He de señalar que para mí nunca hubo buenos tiempos y por buenos tiempos quiero decir tiempos en los que estuviera cómodo. Los tiempos eran regulares o malos. Luego fueron empeorando. En los tiempos regulares el Jueves santo quedábamos el hermano de mi madre y su mujer, a quienes quería mucho pero con quienes por temperamento nunca llegué a conocer a fondo para pasear por Madrid. Eran los tiempos en que Madrid se vaciaba en este puente y solíamos partir de la entonces catedral de San Isidro para patear las calles castizas silenciosas, si se podía entrabamos a ver La Macarena y el Gran Poder, para una silla de ruedas no es fácil acceder a la mayoría de las iglesias con eseas puertas escalón y solo cuando, mi tío y mi padre estaban bien, mi padre sufría mucho de lumbago y mi tío era el único que sabia ayudar podíamos entrar. Una vez entramos en Jesús el Pobre, antes de que Telemadrid convirtiera esa humilde procesión en lo que es hoy, las vecinas bajaban a ayudar a poner flores al pequeño paso con el delantal puesto pues habían dejado el potaje en el fuego. Otra vez entramos en Medinaceli, he de reconocer que cada vez que entrábamos en una iglesia era un triunfo personal mío pues ninguno era especialmente creyente y tampoco demasiado interesado en el arte. Medinaceli es una de esas iglesias de las que tuve que salir corriendo, Hay algunos templos que me producen un revuelto de malas energías y tengo que salir para no volver.

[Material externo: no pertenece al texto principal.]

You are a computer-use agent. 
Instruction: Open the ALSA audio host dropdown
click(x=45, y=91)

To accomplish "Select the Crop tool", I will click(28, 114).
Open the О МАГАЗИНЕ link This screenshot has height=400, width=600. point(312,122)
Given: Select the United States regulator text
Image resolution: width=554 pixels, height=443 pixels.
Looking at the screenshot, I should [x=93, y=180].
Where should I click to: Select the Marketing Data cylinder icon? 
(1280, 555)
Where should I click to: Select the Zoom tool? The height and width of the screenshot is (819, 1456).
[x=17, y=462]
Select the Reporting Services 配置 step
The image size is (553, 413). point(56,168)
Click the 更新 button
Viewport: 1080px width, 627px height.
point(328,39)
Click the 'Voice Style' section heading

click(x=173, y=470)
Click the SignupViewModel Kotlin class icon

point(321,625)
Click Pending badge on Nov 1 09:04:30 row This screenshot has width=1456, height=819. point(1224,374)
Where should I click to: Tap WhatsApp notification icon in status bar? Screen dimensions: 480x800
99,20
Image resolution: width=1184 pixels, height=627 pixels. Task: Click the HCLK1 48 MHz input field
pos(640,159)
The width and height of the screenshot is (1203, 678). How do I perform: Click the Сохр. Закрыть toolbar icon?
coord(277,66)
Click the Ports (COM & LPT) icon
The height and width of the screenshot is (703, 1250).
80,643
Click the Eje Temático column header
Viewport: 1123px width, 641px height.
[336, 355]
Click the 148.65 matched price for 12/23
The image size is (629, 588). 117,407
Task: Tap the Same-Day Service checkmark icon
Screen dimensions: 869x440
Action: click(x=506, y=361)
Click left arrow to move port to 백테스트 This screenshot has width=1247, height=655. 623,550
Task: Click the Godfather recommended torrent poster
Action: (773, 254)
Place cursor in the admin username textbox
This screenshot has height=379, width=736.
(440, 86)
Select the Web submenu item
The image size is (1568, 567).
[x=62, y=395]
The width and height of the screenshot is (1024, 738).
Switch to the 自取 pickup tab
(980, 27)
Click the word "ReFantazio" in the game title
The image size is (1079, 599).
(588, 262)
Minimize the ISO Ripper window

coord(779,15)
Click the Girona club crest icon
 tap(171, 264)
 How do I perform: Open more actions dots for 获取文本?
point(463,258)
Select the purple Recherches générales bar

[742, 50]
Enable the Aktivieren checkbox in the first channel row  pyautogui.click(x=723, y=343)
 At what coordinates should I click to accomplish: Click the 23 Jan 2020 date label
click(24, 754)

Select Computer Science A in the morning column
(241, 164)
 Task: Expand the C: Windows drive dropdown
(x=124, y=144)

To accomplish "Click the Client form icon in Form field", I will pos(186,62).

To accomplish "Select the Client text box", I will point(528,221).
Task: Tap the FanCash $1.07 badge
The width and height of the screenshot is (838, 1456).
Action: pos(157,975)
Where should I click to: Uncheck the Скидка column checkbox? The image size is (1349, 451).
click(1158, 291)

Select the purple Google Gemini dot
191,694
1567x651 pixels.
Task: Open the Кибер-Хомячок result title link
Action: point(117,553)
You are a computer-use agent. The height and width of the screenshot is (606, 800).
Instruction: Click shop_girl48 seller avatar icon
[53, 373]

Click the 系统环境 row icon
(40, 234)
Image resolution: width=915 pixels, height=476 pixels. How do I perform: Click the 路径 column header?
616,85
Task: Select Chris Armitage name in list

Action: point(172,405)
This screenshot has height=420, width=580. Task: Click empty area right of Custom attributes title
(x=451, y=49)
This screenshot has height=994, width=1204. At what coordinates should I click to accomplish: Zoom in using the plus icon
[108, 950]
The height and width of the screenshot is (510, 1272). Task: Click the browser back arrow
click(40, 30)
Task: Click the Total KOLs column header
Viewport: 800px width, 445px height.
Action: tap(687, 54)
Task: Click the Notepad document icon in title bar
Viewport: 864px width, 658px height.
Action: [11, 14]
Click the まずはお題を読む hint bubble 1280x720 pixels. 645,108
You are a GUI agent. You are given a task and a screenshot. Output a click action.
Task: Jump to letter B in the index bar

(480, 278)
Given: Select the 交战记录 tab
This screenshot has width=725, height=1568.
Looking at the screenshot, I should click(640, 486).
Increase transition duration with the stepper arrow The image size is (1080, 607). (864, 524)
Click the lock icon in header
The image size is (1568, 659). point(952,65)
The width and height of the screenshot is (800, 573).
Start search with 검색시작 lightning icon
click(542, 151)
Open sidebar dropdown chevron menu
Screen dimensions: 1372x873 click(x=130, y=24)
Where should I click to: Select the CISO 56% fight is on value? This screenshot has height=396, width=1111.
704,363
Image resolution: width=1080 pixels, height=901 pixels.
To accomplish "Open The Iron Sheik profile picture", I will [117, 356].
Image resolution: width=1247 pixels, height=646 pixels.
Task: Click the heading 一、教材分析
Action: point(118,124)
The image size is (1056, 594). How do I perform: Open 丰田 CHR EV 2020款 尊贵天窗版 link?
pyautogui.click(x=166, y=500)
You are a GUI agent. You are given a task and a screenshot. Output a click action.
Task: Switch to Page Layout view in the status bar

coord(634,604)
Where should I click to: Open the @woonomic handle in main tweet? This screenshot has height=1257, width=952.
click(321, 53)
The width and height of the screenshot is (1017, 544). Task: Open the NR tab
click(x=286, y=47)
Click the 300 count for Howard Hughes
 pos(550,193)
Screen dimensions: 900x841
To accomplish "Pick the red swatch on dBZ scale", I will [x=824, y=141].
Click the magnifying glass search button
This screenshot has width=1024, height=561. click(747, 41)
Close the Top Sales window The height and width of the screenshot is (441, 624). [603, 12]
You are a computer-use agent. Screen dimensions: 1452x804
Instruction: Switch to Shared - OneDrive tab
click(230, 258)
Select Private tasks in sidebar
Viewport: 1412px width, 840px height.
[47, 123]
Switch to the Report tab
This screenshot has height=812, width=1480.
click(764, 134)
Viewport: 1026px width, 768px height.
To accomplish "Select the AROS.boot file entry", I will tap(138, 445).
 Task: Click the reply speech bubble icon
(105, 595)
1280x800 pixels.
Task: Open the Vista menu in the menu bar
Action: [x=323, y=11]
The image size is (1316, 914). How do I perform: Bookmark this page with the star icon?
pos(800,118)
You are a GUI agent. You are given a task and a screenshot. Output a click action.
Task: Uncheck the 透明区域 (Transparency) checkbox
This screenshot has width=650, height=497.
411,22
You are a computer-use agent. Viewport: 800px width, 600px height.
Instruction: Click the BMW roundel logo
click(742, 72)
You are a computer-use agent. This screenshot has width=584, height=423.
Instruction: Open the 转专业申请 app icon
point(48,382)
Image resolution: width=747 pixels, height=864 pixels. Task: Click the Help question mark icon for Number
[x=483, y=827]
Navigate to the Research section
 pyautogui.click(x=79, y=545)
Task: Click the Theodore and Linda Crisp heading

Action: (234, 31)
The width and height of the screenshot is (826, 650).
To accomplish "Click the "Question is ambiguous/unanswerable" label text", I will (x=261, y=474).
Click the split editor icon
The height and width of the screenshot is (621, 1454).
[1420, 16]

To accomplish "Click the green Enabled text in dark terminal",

Por la tarde me tenía que poner pesado para lograr que mi madre se animase a hacer torrijas y ayudándola aprendí a hacerlas, Era un día tonto, sin nada como para tirar cohetes pero era uno de mis días favoritos, Madrid todo para los cuatro peatones -recuerdo una Calle de los Mancebos en absoluto silencio y saliendo de un balcón la Saeta de Serrat, Recuerdo lo felices que eran los dos hermanos cuando estaban juntos, a mi tía con su tic de guiñar los ojos, curiosa por las cuatro o cinco cosas que sabía yo de arte por entonces. El olor de las torrijas en la sartén, como mezclaba el azúcar y la canela, como empapaba el pan. Nada especial. Nada que me hiciera feliz. Sólo un día apacible y un paseo agradable, Siempre esperando que los tiempos mejoraran. No lo hicieron.
Un Viernes de Dolores mi tío se puso malo, nada según los médicos de urgencias, pero que cuando pasara Semana Santa sacara número para un cardiólogo. Aquel Jueves Santo mis padres fueron a verle, yo no podía pues era un tercer piso sin ascensor y rara vez emprendía yo la escalada a gatas de tales alturas. Me quedé en casa y descubrí en una adaptación rara de la Flauta Mágica las arias de la Reina de la Noche, mientras mi tío caía fulminado sobre mi madre con un infarto cerebral. Sí, fue en Jueves Santo. Aquella tarde mi vida se partió en dos y los Jueves Santos siguientes yo intentaba -como los perrillos abandonados que procuran repetir rutinas- revivir con los que quedábamos aquellas mañanas pero ya hasta las torrijas sabían a lágrimas. Luego vino la masacre, Mi familia se convirtió en un tiro al blanco de feria y, uno al año cayeron siete parientes, el mayor de 58 años. Finalmente mi padre y yo repetíamos la rutina del Jueves Santo más o menos serenos. Incluso le enseñé a hacer torrijas que no sabían a lágrimas sino a supervivencia. Sin ella a él nada le importaba salvo yo, y si meternos en la cocina me anestesiaba un poco tanta nostalgia acumulada, nos metíamos. Finalmente también él se fue. y yo seguí como el perrillo abandonado. Incluso el año pasado me salté el confinamiento para dar mi triste paseo de la Colegiata y el centro de la ciudad, pero ya no tuve energía para las torrijas. Y este año ni para salir a comprar el pan y tomarme un café las he tenido.
Hay silencio en torno mío, hasta la casa de al lado cuya madre suele gritar como una energúmena calla. Sólo el olor a potaje que entra desde el patio y las ganas de llorar.